Scholar-artists Duignan and Harper receive City of Chicago grants
Jim Duignan, associate professor and chair of Visual Arts in the College of Education; and Rachel Harper, adjunct faculty member in the College of Education, have each been awarded Individual Artists Program grants from the Chicago Department of Cultural Affairs and Special Events. The Individual Artists Program grants help professional artists to create works that elevate their careers and brings value to the City of Chicago.
Grant Recipient Jim Duignan
Founder of the arts education program at DePaul, Duignan started the Stockyard Institute in 1995 as a community center to design and organize visual arts projects alongside youth, teachers and neighbors. He's taken this concept to a number of Chicago Public Schools. Currently, Duignan is an artist-in-residence at Chicago's Bernhard Moos elementary school in the Humboldt Park neighborhood. In collaboration with students, local youth, teachers and the community, Duignan plans to use his IAP grant to design and create sculptural works that will adorn the historic entrance of Moos school built in 1907 by architect Dwight H. Perkins.

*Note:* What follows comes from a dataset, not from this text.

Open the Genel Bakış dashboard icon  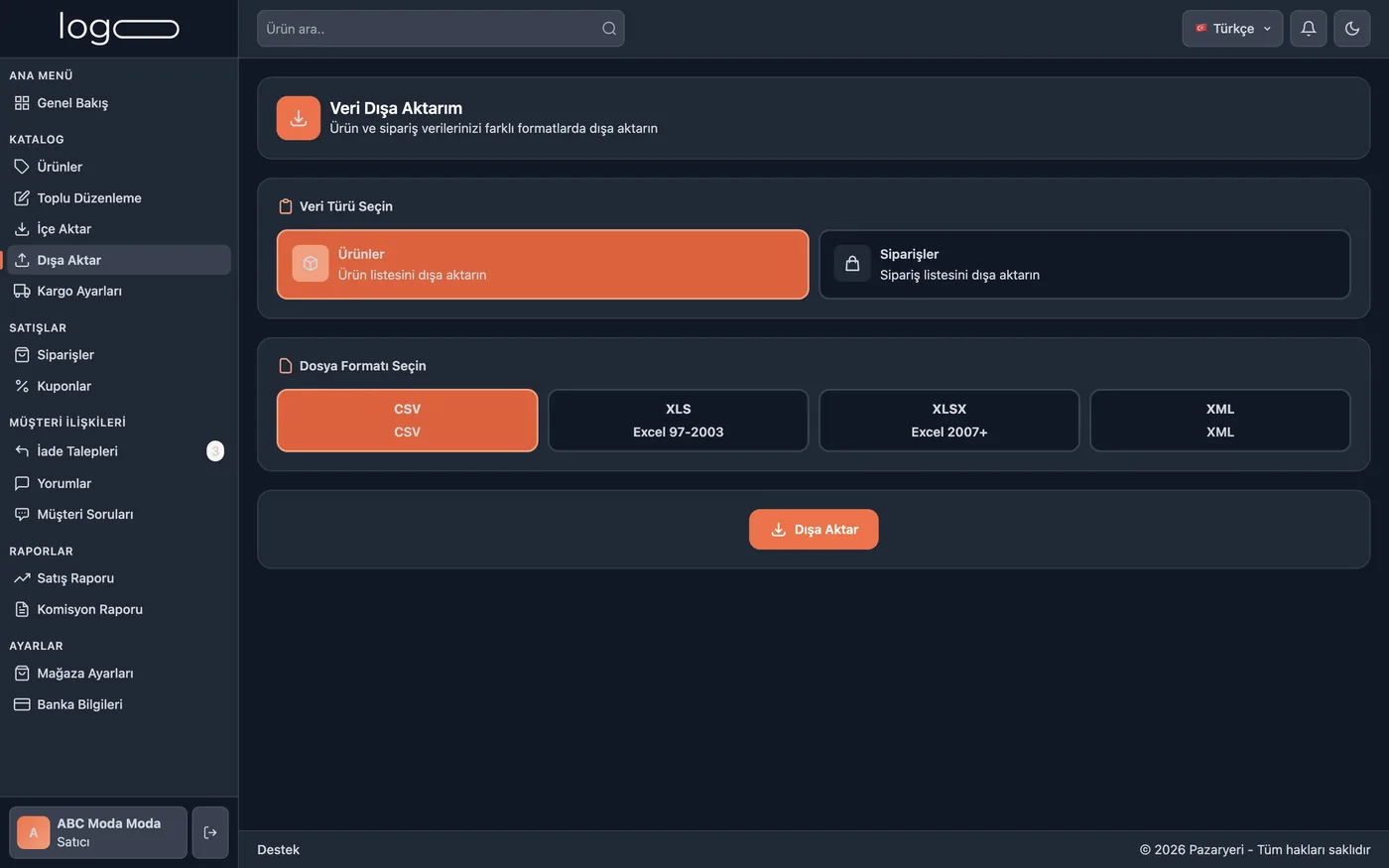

"This grant allows me to get some support in fabricating some sculptural pieces," Duignan says. "I'm plotting out these oversized planters that would come out from the doors."
Duignan says he will be working with DePaul students, former teachers and Moos students to look at designs that "touch on topics like local history, literacy or other issues that are prevalent in the neighborhood."
Grant Recipient Rachel Harper
Assistant director of the Stockyard Institute, Harper's primary work has examined why the literary and artistic works of children have historically been excluded from libraries and museums. Through her project, Seen + Heard, she advocates for the cultural works of children under 13. Like Duignan, Harper is developing her project as an artist-in-residence at Moos elementary school. Harper plans to use her IAP grant to create an "atelier" or workshop, which will serve as a resource room for creating art and problem-solving - not just for children and students, but for teachers, administration and community members.
"Art is a platform for dialogue; the arts help us communicate better with each other and with ourselves," Harper says. "Children are really prolific producers of insightful and interesting works that come from a different vantage point."